Stored items from a collection

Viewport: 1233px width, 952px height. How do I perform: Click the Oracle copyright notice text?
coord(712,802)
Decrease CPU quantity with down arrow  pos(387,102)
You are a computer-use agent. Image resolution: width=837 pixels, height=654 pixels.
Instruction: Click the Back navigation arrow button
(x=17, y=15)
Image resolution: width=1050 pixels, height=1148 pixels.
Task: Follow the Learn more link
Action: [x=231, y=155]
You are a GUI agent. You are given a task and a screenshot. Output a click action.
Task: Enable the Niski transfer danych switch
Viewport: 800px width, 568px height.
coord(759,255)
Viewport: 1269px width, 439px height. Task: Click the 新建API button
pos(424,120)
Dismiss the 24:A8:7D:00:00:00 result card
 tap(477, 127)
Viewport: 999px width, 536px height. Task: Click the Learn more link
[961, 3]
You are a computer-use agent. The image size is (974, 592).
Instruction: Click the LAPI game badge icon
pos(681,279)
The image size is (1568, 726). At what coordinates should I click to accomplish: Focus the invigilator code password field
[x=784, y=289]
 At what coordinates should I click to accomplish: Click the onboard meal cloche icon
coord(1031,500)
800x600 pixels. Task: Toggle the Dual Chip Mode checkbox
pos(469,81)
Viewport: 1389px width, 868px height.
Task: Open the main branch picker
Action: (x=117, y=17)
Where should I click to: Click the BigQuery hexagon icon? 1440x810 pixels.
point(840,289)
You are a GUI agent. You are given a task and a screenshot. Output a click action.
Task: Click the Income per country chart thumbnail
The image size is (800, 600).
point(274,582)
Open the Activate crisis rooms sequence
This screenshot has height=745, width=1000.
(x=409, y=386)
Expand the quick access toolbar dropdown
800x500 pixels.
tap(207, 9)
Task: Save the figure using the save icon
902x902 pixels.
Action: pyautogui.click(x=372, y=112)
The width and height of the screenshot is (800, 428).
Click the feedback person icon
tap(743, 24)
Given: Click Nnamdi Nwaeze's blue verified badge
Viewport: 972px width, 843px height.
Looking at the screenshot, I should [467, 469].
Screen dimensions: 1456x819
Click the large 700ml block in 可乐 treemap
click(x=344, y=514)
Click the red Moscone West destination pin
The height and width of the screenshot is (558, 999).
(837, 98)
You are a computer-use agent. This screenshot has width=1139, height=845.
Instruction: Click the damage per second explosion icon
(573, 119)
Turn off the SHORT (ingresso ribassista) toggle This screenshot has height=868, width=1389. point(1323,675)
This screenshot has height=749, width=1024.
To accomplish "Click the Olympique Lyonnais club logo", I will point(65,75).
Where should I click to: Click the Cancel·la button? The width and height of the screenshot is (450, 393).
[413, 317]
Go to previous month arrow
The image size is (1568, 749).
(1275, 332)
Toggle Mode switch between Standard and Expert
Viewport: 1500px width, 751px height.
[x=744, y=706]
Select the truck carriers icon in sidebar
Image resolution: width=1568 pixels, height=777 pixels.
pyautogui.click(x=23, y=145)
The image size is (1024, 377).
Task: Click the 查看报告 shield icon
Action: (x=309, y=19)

INSTRUCTIONS TO FOLLOW
Return the lines of the data above unchanged, from the line with "Dismiss the 24:A8:7D:00:00:00 result card" to the line with "point(840,289)", both included.

ANSWER TO THE PROBLEM
Dismiss the 24:A8:7D:00:00:00 result card
 tap(477, 127)
Viewport: 999px width, 536px height. Task: Click the Learn more link
[961, 3]
You are a computer-use agent. The image size is (974, 592).
Instruction: Click the LAPI game badge icon
pos(681,279)
The image size is (1568, 726). At what coordinates should I click to accomplish: Focus the invigilator code password field
[x=784, y=289]
 At what coordinates should I click to accomplish: Click the onboard meal cloche icon
coord(1031,500)
800x600 pixels. Task: Toggle the Dual Chip Mode checkbox
pos(469,81)
Viewport: 1389px width, 868px height.
Task: Open the main branch picker
Action: (x=117, y=17)
Where should I click to: Click the BigQuery hexagon icon? 1440x810 pixels.
point(840,289)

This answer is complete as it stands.